■ **Instructions for the task**: Write out every line of the listing below, shifting each click coordinate in the answers by -145. Leave out the pictures but keep all other lines.

■ **Data for this task**:
====

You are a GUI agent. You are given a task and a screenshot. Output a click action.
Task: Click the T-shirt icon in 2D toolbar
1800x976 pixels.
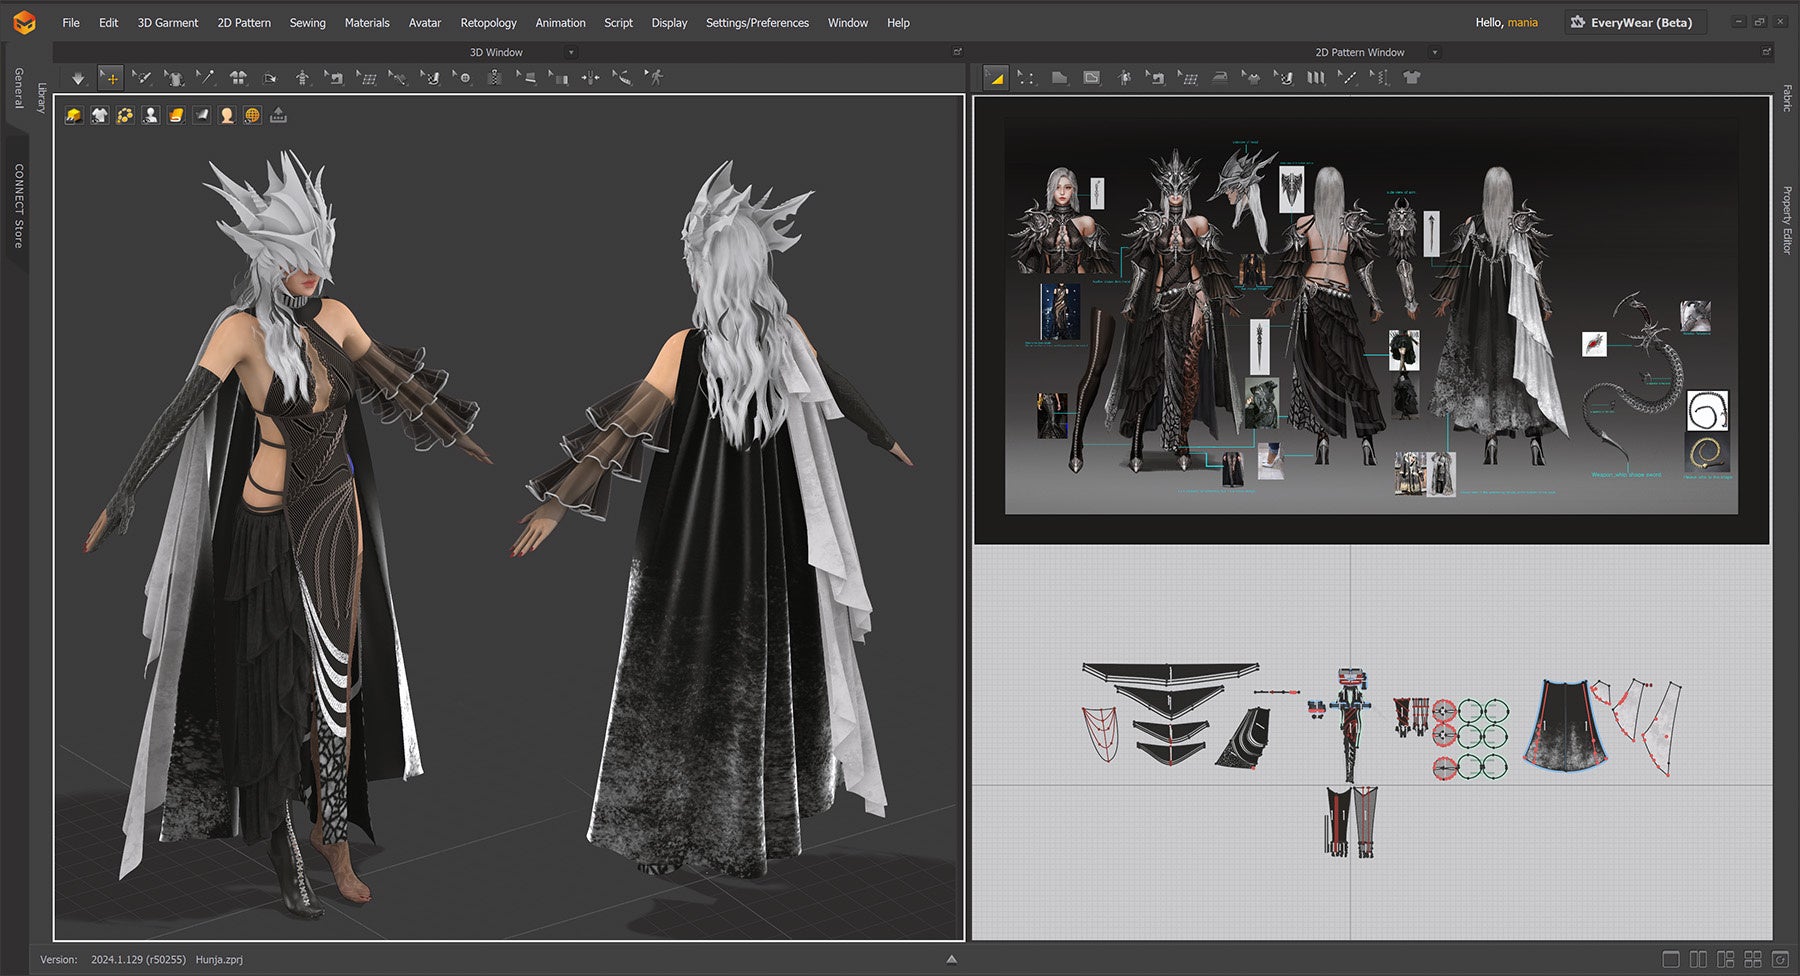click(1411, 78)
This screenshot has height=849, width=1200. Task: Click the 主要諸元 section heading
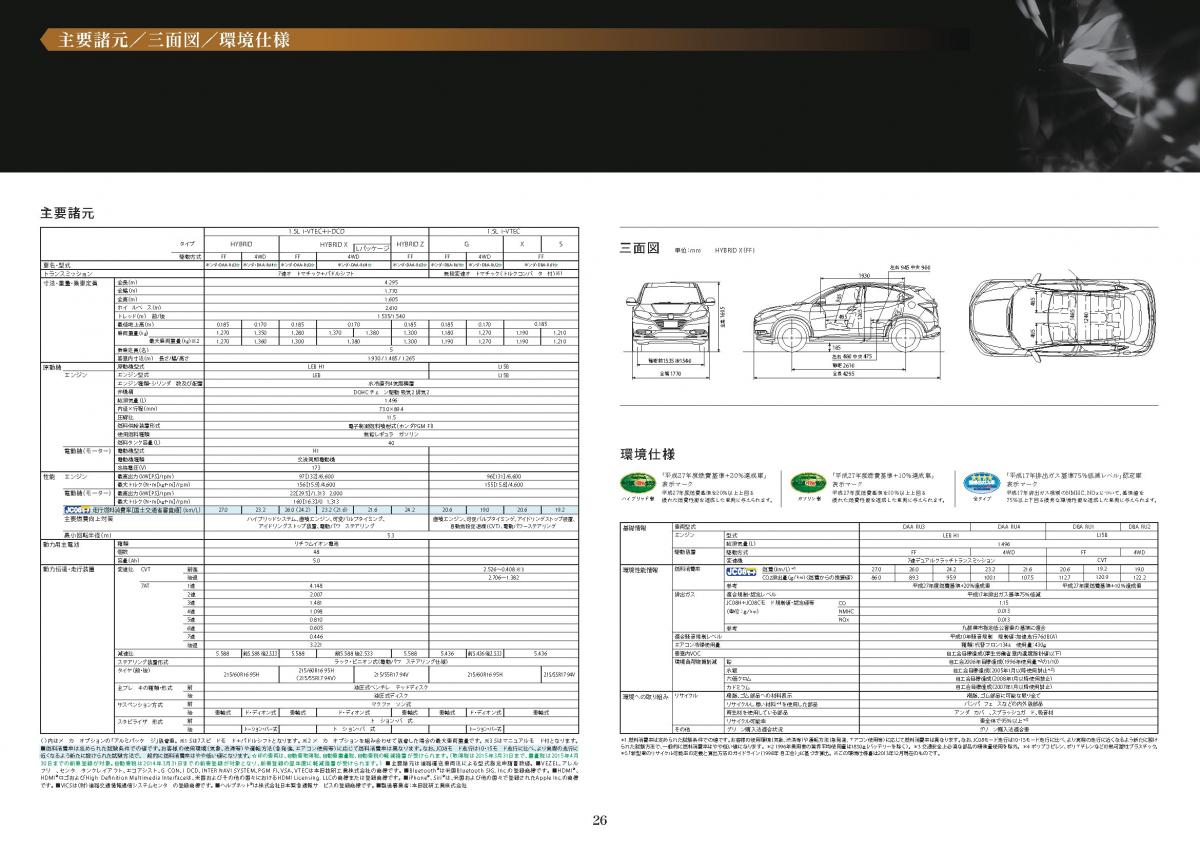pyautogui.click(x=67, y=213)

====

■ **The answer**:
You are a GUI agent. You are given a task and a screenshot. Output a click action.
Task: Click the T-shirt icon in 2D toolbar
1800x976 pixels.
click(1266, -67)
This screenshot has height=849, width=1200. Task: Click the 主要諸元 section heading
pyautogui.click(x=-78, y=68)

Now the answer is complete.